Merck presents new CRISPR genome editing method
Company spokesman Karen Tiano told European Biotechnology that the method, set to be launched by MilliporeSigma later this year for research use, works with Cpf1 nuclease (type V). In mid-April, Feng Zhang’s lab (MIT/Broad Institute) had presented Cpf1 application to treat muscular dystrophy in Science Advances. “proxy-CRISPR (which had been presented one week earlier in Nature Communications) can certainly be regarded as an improvement to existing CRISPR systems, including Cas9 and Cpf1 type systems,” she said. However, neither Tiano nor Feng Zhang could say if there were any conflicts regarding patent infringement. Additionally, proxy-CRISPR reversed nuclease function of II-B FnCas9 from Francisella novicida “in a target specific manner”.

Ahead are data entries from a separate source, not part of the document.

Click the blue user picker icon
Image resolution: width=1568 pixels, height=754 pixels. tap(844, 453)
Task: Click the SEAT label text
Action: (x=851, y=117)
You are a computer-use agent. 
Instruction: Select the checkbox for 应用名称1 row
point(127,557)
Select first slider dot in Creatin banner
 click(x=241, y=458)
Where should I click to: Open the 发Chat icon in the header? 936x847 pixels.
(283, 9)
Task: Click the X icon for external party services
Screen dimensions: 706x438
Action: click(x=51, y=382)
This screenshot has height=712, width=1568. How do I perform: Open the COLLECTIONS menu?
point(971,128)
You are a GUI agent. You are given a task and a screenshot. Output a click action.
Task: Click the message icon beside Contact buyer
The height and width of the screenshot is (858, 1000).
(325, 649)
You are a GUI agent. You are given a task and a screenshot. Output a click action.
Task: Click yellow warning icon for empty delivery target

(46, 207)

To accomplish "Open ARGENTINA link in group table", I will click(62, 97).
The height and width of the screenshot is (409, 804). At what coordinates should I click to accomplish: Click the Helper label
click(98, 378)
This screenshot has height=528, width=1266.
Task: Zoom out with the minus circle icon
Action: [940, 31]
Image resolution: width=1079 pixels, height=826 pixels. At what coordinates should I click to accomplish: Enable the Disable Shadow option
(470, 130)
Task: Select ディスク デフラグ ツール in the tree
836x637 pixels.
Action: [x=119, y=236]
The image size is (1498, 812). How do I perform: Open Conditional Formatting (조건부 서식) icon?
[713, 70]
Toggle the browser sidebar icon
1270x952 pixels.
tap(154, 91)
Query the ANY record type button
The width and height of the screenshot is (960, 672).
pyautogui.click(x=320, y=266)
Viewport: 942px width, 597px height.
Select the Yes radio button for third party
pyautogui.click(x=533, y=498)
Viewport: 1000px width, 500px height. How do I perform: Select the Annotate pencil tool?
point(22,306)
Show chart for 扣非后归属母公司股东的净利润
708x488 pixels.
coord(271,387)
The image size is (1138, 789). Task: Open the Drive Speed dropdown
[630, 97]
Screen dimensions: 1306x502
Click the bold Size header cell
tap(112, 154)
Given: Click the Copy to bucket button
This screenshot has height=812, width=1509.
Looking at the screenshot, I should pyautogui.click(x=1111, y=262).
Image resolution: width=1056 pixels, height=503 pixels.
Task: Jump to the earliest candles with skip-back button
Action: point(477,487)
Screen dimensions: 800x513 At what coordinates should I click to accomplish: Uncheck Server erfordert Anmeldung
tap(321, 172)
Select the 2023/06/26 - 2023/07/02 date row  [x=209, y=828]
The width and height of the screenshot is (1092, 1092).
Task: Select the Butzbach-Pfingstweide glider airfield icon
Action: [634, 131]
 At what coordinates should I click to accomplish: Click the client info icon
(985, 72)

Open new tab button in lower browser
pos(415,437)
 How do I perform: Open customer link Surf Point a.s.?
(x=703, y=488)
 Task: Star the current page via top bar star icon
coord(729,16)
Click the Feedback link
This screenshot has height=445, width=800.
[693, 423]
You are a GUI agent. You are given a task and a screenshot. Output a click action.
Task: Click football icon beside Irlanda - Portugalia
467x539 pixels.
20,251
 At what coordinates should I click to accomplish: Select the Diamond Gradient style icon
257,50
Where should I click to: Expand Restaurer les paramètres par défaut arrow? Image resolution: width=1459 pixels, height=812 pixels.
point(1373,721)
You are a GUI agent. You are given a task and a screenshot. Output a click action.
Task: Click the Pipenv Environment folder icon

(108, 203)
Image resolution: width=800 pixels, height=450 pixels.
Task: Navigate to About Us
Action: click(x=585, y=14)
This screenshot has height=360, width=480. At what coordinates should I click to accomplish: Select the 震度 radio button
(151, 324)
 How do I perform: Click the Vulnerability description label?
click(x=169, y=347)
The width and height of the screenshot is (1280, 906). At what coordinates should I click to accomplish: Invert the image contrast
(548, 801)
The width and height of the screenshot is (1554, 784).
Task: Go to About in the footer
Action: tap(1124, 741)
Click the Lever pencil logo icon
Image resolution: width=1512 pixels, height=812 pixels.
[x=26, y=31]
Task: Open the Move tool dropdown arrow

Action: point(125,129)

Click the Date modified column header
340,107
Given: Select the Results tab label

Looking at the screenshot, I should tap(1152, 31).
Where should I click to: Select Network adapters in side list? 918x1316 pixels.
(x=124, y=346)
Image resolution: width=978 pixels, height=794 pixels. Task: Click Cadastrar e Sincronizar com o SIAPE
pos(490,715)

According to Merck proxy-CRISPR prevents time-consuming re-engineering of natural bacterial CRISPR systems blocked at several genomic loci in order to make them work into human cells. “With more flexible and easy-to-use genome editing technologies, there is greater potential in research, bioprocessing and novel treatment modalities,” said Udit Batra, Member of the Merck Executive Board and CEO, Life Science.
CRISPR genome editing technology is set to considerably advance treatment options. Merck believes that proxy-CRISPR could overcome the limited targeting abilities of the original CRISPR enzyme in human cells, thus widening the range of druggable genomic targets.